Question

What is the period and frequency for \[\sin \left( 2\pi \dfrac{t}{5} \right)\]?

Answer 1

Hint: This type of question depends on the period and frequency of a sine function. Frequency is the number of complete cycles of waves passing a point in unit time. Period is the time taken by a complete cycle of the wave to pass a point. Hence frequency is the reciprocal of period. Hence, we can write it as, \[Frequency=\dfrac{1}{Period}\]. If T is the period of periodic function \[f\left( x \right)\] then \[f\left( x \right)=f\left( x+T \right)\]. Also we know that the \[\sin t\] is a periodic function with period \[2\pi \] relative to \[t\].

Complete step by step solution:
Now, we have to find the period and frequency for \[\sin \left( 2\pi \dfrac{t}{5} \right)\].
We know that \[\sin t\] is a periodic function with period \[2\pi \] relative to \[t\].
Hence, we can say that,
\[\Rightarrow \sin \left( 2\pi \dfrac{t}{5} \right)\] has a period of \[2\pi \] relative to \[2\pi \dfrac{t}{5}\].
\[\Rightarrow \sin \left( 2\pi \dfrac{t}{5} \right)\] has a period of \[\dfrac{2\pi }{\left( \dfrac{2\pi }{5} \right)}\] relative to \[\dfrac{2\pi \dfrac{t}{5}}{\left( \dfrac{2\pi }{5} \right)}\].
\[\Rightarrow \sin \left( 2\pi \dfrac{t}{5} \right)\] has a period of \[2\pi \times \dfrac{5}{2\pi }=5\] relative to \[2\pi \dfrac{t}{5}\times \dfrac{5}{2\pi }=t\]
\[\Rightarrow \sin \left( 2\pi \dfrac{t}{5} \right)\] has a period of \[5\] relative to \[t\].
Now, as we know that, Frequency is the number of complete cycles of waves passing a point in unit time. Period is the time taken by a complete cycle of the wave to pass a point. Hence frequency is the reciprocal of period.
\[\Rightarrow Frequency=\dfrac{1}{Period}\]
\[\Rightarrow Frequency=\dfrac{1}{5}\]
Thus, we can write,
Period of \[\sin \left( 2\pi \dfrac{t}{5} \right)=5\] and
Frequency of \[\sin \left( 2\pi \dfrac{t}{5} \right)=\dfrac{1}{5}\].

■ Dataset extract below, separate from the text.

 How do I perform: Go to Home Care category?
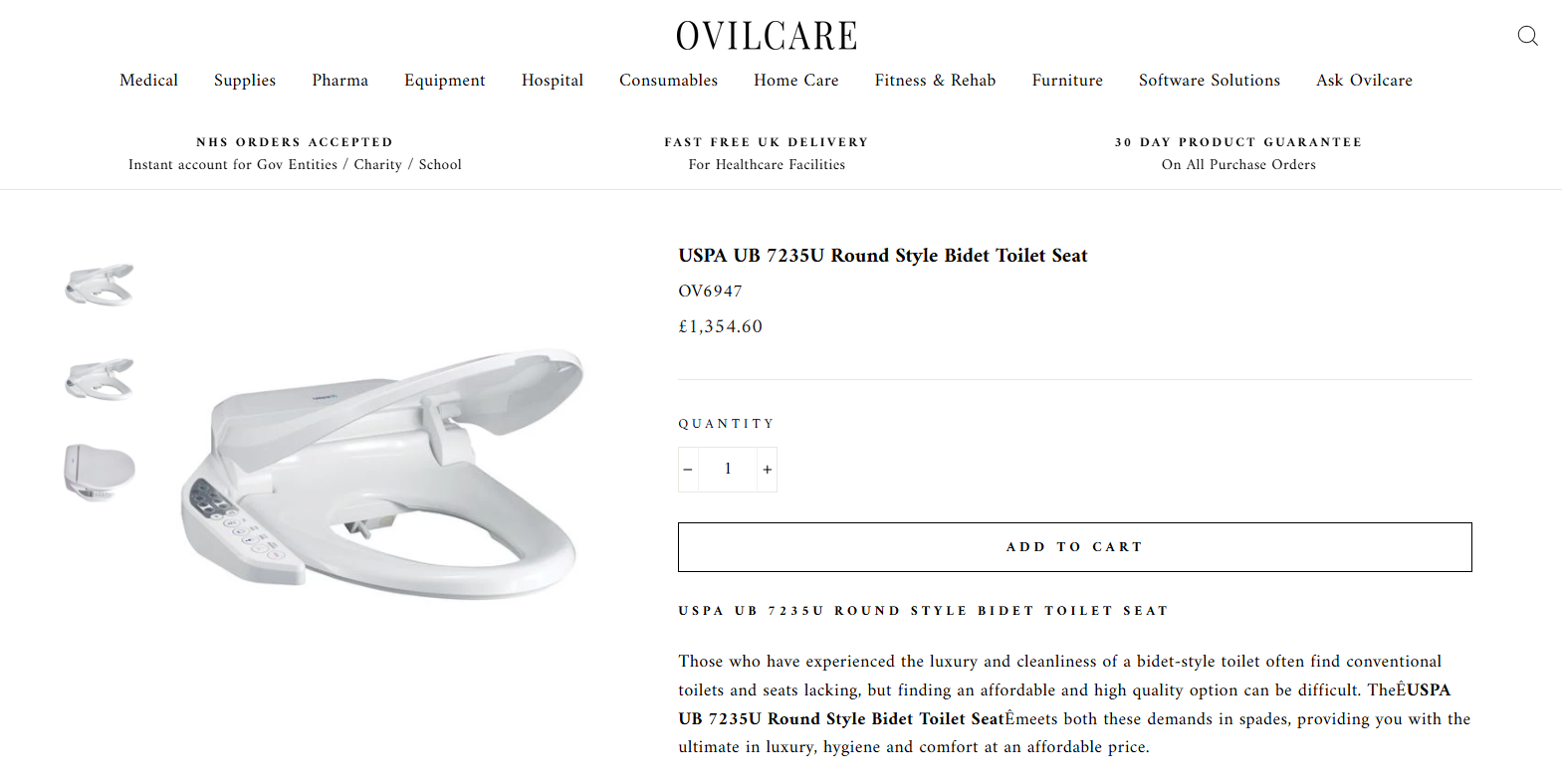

Note: In this type of question students may make mistakes in calculation of period. As we have to find the period relative to \[t\] and given function of sin is \[\sin \left( 2\pi \dfrac{t}{5} \right)\] , student have to divide \[2\pi \] by \[\dfrac{2\pi }{5}\] to obtain the value of period.